Steinbeck subraya, en varias ocasiones, las aspiraciones de nuestro protagonista, tan primarias como las que perseguimos en la actualidad, por más que tratemos de camuflarlas con las apariencias. La religión y el beneplácito de Dios han estado presentes en todas las épocas; el miedo a desafiar la ira del Ser Supremo sigue siendo la rienda que modera y apoca. Tampoco la ilusión de poder se ha desvanecido y ha dado paso a la integridad y/o a la consolidación de algunos valores; de lo contrario, la fuerza bruta y la violencia —física o psicológica— continúan asentándose como medios de control y supremacía. Por último, Kino cuenta con la certeza de que la sabiduría —salvaguardada en los libros— es la llave hacia la libertad y su hijo ha de tener acceso a ella, porque «él sabrá y por él sabremos nosotros»[4]Ibíd., p. 35.
El mal de la perla es sólo la alegoría que utilizó Steinbeck en 1947 para reflejar la tragedia de las tragedias: el ser humano engullido por sí mismo.
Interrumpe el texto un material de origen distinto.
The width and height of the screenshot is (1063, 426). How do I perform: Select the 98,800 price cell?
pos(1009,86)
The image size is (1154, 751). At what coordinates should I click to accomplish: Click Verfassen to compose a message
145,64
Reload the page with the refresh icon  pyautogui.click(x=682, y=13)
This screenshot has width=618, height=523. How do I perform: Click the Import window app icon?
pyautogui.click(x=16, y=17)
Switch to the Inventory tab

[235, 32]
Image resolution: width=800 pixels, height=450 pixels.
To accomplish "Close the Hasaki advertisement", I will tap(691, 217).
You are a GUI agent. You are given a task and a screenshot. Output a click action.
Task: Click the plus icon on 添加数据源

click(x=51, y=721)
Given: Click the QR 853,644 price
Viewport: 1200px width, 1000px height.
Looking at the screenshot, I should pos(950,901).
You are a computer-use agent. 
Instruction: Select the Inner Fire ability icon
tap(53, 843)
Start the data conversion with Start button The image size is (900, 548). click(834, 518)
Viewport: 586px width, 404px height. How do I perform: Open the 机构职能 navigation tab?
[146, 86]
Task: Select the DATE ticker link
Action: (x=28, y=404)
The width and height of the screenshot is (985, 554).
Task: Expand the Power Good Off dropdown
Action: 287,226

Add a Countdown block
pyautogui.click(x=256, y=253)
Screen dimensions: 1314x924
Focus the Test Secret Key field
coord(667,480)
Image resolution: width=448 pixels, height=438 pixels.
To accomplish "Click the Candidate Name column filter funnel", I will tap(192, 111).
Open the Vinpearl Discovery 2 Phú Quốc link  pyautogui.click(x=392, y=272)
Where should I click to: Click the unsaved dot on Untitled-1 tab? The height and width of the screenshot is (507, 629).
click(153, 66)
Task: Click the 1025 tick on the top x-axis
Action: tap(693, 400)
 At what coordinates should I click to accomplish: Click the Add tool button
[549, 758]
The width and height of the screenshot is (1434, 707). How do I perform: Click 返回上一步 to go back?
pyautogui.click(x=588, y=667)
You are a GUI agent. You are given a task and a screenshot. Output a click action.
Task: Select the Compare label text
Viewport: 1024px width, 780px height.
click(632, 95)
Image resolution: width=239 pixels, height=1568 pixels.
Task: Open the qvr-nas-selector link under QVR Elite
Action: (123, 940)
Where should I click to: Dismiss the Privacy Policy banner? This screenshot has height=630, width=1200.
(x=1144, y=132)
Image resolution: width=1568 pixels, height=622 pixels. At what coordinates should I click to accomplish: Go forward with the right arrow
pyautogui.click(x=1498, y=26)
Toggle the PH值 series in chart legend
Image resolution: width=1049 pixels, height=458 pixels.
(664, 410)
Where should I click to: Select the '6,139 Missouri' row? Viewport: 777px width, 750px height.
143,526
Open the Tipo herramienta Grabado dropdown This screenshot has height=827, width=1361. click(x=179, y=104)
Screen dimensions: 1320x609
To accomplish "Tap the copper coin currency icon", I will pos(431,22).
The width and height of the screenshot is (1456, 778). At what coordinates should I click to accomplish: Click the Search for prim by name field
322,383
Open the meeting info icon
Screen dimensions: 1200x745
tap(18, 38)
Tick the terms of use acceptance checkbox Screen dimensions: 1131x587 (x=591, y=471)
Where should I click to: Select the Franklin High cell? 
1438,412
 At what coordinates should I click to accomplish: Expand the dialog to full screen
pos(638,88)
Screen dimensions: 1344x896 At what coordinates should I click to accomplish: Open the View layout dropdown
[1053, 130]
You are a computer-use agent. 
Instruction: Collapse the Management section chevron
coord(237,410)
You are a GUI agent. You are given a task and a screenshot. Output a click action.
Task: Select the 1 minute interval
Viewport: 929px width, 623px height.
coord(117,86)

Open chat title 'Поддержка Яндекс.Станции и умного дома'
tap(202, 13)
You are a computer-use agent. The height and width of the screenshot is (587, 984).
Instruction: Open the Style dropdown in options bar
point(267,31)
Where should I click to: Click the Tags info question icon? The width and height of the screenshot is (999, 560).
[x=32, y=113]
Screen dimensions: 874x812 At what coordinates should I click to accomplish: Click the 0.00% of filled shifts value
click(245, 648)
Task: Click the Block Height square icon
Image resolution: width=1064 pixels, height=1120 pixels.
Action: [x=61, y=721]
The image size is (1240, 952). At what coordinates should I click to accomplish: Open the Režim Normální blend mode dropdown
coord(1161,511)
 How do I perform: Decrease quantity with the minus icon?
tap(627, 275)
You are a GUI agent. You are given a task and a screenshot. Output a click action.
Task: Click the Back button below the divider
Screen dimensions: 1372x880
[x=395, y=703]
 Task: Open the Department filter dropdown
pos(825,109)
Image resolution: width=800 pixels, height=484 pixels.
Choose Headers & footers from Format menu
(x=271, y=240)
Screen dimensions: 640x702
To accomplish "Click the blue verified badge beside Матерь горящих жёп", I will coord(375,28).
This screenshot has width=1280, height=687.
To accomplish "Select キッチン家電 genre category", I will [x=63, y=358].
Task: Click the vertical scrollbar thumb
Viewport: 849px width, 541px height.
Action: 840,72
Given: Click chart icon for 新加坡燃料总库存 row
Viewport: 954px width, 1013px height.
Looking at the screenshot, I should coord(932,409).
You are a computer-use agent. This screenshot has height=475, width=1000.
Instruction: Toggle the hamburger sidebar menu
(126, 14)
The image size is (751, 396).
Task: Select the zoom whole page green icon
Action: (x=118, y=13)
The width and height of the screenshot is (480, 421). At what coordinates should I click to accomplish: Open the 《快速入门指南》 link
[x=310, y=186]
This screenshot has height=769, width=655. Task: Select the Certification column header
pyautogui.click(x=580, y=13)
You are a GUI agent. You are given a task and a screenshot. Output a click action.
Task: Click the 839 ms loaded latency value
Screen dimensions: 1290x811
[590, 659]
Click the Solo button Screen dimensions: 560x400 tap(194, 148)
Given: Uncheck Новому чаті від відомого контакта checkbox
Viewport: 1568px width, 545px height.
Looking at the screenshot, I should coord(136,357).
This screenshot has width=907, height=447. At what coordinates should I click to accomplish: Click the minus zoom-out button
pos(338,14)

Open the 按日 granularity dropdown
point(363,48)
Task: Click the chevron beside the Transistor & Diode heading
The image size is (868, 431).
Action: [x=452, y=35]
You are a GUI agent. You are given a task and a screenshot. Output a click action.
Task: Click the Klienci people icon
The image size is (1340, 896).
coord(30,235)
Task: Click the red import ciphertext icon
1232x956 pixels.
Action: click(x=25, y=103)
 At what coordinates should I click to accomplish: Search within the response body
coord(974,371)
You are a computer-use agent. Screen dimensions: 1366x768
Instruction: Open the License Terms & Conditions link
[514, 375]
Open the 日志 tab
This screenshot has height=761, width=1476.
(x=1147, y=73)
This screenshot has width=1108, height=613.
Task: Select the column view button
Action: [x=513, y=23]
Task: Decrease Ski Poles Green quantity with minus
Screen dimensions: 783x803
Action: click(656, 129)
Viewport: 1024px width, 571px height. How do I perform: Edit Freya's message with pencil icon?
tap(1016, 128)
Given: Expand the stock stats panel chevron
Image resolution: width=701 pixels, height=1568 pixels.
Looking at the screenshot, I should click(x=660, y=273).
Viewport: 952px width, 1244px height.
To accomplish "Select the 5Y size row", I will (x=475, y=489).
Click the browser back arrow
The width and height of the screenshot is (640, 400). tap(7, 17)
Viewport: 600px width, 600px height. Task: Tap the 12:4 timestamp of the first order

Ni siquiera ante la sensatez de Juana, que quiere devolver el brote de la desgracia al lugar del que procede y lanzar la perla al agua salada, hay una reacción de escucha y reflexión.
«Y la perla era fea; era gris, como una excrecencia maligna»[5]Ibíd., p. 95, pero esa cualidad subjetiva se revela al final, cuando ya es tarde para variar lo irremediable.